Türklere karşı ayaklandık. Barışı sabote etmek için savaştık bile. Artık hepimiz Türklerin düşmanı olan İtilaf devletlerinin kampındaydık. “Türkiye’den denizden denize Ermenistan” talep etmekteydik. İtilaf devletlerinin ordularını Türkiye’ye göndermeleri ve hâkimiyetimizi temin etmeleri için Avrupa ve Amerika’ya resmi çağrılar yaptık. Nihayet şu da var ki, var olduğumuz sürece aralıksız olarak Türklerle savaştık. Öldük ve öldürdük. Artık, Türklere ne gibi bir güven telkin edebiliriz ki?
AKLIMIZ DUMANLANMIŞTI
Askeri operasyonlara katıldık.
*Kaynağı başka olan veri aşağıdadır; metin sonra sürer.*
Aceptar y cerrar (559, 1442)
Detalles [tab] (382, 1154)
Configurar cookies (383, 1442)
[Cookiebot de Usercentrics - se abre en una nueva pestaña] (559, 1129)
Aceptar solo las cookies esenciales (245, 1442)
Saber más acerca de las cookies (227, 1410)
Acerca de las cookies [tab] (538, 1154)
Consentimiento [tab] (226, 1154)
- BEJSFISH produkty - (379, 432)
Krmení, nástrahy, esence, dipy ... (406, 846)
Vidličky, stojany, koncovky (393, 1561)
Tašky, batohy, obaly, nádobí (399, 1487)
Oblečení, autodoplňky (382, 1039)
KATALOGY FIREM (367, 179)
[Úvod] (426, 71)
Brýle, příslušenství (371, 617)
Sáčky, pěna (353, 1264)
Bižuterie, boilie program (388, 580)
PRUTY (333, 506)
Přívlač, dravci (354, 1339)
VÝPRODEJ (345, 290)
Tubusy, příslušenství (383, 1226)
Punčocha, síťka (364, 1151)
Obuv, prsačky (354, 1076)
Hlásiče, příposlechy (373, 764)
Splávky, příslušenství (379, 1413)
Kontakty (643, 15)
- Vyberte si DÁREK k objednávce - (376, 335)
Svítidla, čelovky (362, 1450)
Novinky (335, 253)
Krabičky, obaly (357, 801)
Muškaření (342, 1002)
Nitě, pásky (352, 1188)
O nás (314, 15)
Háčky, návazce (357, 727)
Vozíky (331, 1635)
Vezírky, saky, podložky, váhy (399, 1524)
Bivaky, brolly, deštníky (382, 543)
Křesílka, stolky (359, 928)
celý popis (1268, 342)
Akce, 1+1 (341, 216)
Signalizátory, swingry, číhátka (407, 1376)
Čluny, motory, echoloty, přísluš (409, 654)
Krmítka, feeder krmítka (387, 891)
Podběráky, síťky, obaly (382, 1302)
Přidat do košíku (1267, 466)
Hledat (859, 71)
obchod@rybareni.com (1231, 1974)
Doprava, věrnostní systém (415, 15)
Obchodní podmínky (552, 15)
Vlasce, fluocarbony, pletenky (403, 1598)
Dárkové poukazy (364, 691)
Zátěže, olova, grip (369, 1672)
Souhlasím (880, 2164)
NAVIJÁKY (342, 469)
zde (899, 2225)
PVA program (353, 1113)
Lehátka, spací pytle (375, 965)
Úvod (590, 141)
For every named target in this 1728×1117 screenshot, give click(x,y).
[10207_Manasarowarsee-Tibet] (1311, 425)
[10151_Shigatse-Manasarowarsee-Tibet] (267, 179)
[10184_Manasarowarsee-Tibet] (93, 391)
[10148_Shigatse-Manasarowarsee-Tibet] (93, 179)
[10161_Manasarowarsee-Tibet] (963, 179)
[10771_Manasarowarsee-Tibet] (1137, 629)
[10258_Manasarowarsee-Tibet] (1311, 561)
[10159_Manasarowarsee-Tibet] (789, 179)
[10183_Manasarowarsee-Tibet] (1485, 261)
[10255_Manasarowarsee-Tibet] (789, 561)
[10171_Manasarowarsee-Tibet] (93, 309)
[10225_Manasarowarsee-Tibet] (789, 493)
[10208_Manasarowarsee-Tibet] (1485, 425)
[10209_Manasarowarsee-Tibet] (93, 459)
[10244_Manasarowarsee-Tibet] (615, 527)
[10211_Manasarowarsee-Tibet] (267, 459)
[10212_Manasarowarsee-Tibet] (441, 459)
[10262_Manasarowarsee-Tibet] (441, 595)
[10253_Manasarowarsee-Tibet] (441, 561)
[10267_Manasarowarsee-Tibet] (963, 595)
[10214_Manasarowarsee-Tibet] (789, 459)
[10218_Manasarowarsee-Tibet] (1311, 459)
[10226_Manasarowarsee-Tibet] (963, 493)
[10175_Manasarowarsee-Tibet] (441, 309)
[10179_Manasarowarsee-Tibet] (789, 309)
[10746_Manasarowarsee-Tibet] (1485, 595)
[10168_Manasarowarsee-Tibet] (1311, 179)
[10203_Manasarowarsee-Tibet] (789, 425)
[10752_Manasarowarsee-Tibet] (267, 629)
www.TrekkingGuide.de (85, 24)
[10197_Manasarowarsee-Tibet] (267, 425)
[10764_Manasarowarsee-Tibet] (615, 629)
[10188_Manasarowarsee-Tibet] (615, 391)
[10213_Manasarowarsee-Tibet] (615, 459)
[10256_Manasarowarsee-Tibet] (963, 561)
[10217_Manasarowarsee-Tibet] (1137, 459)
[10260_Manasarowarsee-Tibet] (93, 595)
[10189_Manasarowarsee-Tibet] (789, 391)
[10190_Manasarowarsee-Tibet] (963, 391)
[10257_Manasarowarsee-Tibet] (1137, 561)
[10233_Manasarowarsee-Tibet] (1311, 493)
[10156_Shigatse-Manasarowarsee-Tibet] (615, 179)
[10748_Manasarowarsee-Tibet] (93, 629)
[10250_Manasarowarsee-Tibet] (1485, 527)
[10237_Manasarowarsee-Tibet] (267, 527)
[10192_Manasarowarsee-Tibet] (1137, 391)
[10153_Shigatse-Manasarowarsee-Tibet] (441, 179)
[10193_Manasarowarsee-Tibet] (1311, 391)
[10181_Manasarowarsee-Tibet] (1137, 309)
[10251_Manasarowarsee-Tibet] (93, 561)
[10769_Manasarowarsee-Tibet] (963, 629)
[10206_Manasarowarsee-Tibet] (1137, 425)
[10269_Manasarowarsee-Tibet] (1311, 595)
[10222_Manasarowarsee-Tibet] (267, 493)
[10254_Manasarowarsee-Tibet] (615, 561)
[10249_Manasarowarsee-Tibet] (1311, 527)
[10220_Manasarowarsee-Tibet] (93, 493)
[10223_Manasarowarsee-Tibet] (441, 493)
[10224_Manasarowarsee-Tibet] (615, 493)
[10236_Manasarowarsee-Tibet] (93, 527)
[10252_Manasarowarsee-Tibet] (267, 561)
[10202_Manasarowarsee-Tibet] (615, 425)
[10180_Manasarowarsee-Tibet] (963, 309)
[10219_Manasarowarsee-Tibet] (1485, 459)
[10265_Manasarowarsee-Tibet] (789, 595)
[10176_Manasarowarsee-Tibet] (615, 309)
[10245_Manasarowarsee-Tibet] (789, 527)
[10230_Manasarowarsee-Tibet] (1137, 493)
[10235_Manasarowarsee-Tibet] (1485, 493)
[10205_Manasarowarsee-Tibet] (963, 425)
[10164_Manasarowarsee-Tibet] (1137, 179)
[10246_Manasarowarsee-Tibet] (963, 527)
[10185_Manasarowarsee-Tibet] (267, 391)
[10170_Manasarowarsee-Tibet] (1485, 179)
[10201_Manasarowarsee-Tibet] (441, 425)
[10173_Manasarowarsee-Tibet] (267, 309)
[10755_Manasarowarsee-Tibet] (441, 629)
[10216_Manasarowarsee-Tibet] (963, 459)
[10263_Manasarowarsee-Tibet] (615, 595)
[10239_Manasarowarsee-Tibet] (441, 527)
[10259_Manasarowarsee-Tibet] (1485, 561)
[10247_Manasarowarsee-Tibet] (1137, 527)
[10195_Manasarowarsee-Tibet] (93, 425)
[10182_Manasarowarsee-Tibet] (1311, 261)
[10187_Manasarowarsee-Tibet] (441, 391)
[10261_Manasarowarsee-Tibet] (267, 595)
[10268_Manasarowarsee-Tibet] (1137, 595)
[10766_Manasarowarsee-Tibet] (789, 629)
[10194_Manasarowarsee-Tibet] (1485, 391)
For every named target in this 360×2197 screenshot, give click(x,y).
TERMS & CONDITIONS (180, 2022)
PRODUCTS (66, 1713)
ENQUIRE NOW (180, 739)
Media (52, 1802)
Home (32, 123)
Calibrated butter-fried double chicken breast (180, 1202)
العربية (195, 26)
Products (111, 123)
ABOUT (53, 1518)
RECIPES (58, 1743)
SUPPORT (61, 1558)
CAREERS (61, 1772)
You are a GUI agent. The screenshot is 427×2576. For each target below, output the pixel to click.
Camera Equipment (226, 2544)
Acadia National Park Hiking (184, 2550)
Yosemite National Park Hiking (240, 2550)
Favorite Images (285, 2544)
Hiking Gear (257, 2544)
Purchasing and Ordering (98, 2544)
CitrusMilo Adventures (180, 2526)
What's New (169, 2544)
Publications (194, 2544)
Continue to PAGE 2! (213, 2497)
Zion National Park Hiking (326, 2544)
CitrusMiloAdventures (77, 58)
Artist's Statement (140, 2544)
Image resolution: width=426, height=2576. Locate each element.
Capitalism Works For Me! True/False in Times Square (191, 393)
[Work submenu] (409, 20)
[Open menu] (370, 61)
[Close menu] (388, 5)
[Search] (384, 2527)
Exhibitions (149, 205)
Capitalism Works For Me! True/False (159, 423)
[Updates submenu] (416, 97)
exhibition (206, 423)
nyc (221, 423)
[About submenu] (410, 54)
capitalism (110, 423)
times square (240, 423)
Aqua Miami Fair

Kandırıldık ve Rusya’ya bağlandık. Tehcir doğruydu ve gerekliydi. Gerçekleri göremedik, olayların sebebi biziz. Türklerin milli mücadelesi haklıydı. Barışı reddetmemiz ve silahlanmamız büyük bir hataydı. Türklere karşı ayaklandık ve savaştık. Sevr Antlaşması gözümüzü kör etmişti. İsyanımızın temelinde İtilaf devletlerinin bize vaat ettiği büyük Ermenistan hayali vardı. Ama biz hiçbir zaman devlet olamadık. Türkiye Ermenistan’ı diye bir devletin hayalden öte olmadığı gerçeğini göremedik.
Aklımız dumanlanmıştı. Biz kendi isteklerimizi başkalarına mal ederek, sorumsuz kişilerin sözlerine büyük önem vererek, kendimize yaptığımız hipnozun etkisiyle, gerçekleri anlayamadık ve hayallere kapıldık.
TÜRKLER DOĞRU YAPTI
1915 yaz ve sonbahar döneminde Türkiye Ermenileri zorunlu bir tehcire tâbi tutuldu. Türkler ne yaptıklarını biliyorlardı ve bugün pişmanlık duymalarını gerektirecek bir husus bulunmamaktadır. Siyasal açıdan olgunlaşmamış ve dengesiz insanlara özgü bir şaşkınlık içinde, bir uçtan diğerine savrulmaktaydık. Rus hükümetine karşı dünkü inancımız ne denli körü körüne ve temelsizse, bugünkü suçlamalarımız da o denli körü körüne ve temelsizdi.
HASTALIKLI PSİKOLOJİMİZ
Kaderden şikâyet etmek ve felaketlerimizin sebeplerini kendi dışımızda aramak acıklı bir durumdur. Bu bizim (hastalıklı) milli psikolojimizin karakteristik bir özelliğidir ve Taşnaksutyun Partisi de bundan kaçamamıştır. Osmanlı’dan, Akdeniz’e uzanan bir Ermenistan talep ettik. Derhal gönüllü birlikleri oluşturduk, Türklere karşı ayaklandık ve savaştık. İsyanımızın temelinde İtilaf devletlerinin bize vaat ettiği Ermenistan hayali vardı, gerçeği göremedik.